>> Begin TEXT BLOCK

/TIMME

TIMME: Twitter Ideology-detection via Multi-task Multi-relational Embedding (code & data)

Primary LanguagePython

TIMME

Data Updates on 7 March 2021: Text provided

We proide the tweet IDs the P_all accounts posted on Box. Besides, considering that it was collected long time ago, thus some tweets are no longer available on Twitter, we provide the pure text content (grouped by account IDs) as a zipped file as well.

Introduction

This repository contains the code implementation and the data of TIMME: Twitter Ideology-detection via Multi-task Multi-relational Embedding. The paper is in proceedings of KDD'20, Applied Data Science Track.

Please cite our paper to use the dataset or the code.

Published version available at ACM Digital Library. Shown on their website you can cite us as:

@inproceedings{10.1145/3394486.3403275,
author = {Xiao, Zhiping and Song, Weiping and Xu, Haoyan and Ren, Zhicheng and Sun, Yizhou},
title = {TIMME: Twitter Ideology-Detection via Multi-Task Multi-Relational Embedding},
year = {2020},
isbn = {9781450379984},
publisher = {Association for Computing Machinery},
address = {New York, NY, USA},
url = {https://doi.org/10.1145/3394486.3403275},
doi = {10.1145/3394486.3403275},
abstract = {We aim at solving the problem of predicting people's ideology, or political tendency. We estimate it by using Twitter data, and formalize it as a classification problem. Ideology-detection has long been a challenging yet important problem. Certain groups, such as the policy makers, rely on it to make wise decisions. Back in the old days when labor-intensive survey-studies were needed to collect public opinions, analyzing ordinary citizens' political tendencies was uneasy. The rise of social medias, such as Twitter, has enabled us to gather ordinary citizen's data easily. However, the incompleteness of the labels and the features in social network datasets is tricky, not to mention the enormous data size and the heterogeneousity. The data differ dramatically from many commonly-used datasets, thus brings unique challenges. In our work, first we built our own datasets from Twitter. Next, we proposed TIMME, a multi-task multi-relational embedding model, that works efficiently on sparsely-labeled heterogeneous real-world dataset. It could also handle the incompleteness of the input features. Experimental results showed that TIMME is overall better than the state-of-the-art models for ideology detection on Twitter. Our findings include: links can lead to good classification outcomes without text; conservative voice is under-represented on Twitter; follow is the most important relation to predict ideology; retweet and mention enhance a higher chance of like, etc. Last but not least, TIMME could be extended to other datasets and tasks in theory.},
booktitle = {Proceedings of the 26th ACM SIGKDD International Conference on Knowledge Discovery \& Data Mining},
pages = {2258–2268},
numpages = {11},
keywords = {social network analysis, ideology detection, graph convolutional networks, heterogeneous information network, multi-task learning},
location = {Virtual Event, CA, USA},
series = {KDD '20}
}

Or, if you prefer citing ArXiv Preprint:

@article{xiao2020timme,
  title={TIMME: Twitter Ideology-detection via Multi-task Multi-relational Embedding},
  author={Xiao, Zhiping and Song, Weiping and Xu, Haoyan and Ren, Zhicheng and Sun, Yizhou},
  journal={arXiv preprint arXiv:2006.01321},
  year={2020}
}

Presentation videos are on my personal website. Note that I was doing live presentation during the conference session, so you might find the pre-recorded video's content slightly different from the live version.

>> End TEXT BLOCK
>> Begin SUPPLIED INFORMATION

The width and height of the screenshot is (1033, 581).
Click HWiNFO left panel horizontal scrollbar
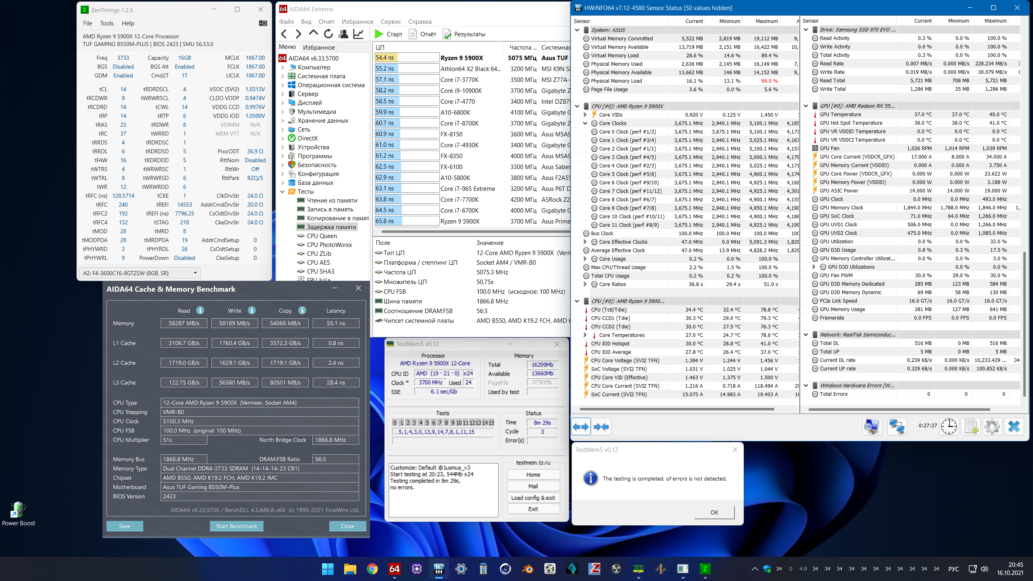[676, 409]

>> End SUPPLIED INFORMATION

### WRITTEN TASKS
1. According to the abstract in the TIMME readme, which relation is the most important for predicting ideology?
2. Continue the TIMME readme from its last sentence.
None of the data is needed here.

### SET OF ANSWERS
1. Follow.

2.
Typos in the Paper

Figure 9 typo

Figure 9 (one of the ablation studies): instead of being F1, it should be ROC-AUC score shown in the graph. It is link-prediction task performance, for link-prediction we only use ROC-AUC and PR-AUC.

Sorry for all the inconvenience it brought you.

section 4.1 typo

There is an "𝛼 == ", where it should be "=" instead of "==".

Environment

Language: Tested on Python 3.6, 3.7 and 3.8. All worked well.

Pre-requisites (other versions might apply as well, these are the developing environment we've used):

Python torch pandas numpy scipy scikit-learn
3.8 1.4.0 1.0.3 1.18.2 1.4.1 0.23.1
3.7 1.4.0 0.6.3 1.17.2 1.3.1 0.20.2
3.6 1.3.1 0.23.4 1.15.4 1.1.0 0.20.2

All other dependencies should be automatically installed once you get these packages installed. Otherwise please follow the instruction to install missing packages, and welcome to give us feedback if we gave the wrong version.

Where there's CUDA available, it should automatically use the GPU #0. Sorry we didn't specify the GPU id, if you need to do so, you can do it by replacing:

model_or_tensor.cuda()

with

model_or_tensor.cuda(gpu_id_you_specify)

Enjoy.

Related Reporitories

Baseline models, and the geography visualization code, are given in separate repositories.

Baseline Models

Implemented and tuned by Haoyan Xu.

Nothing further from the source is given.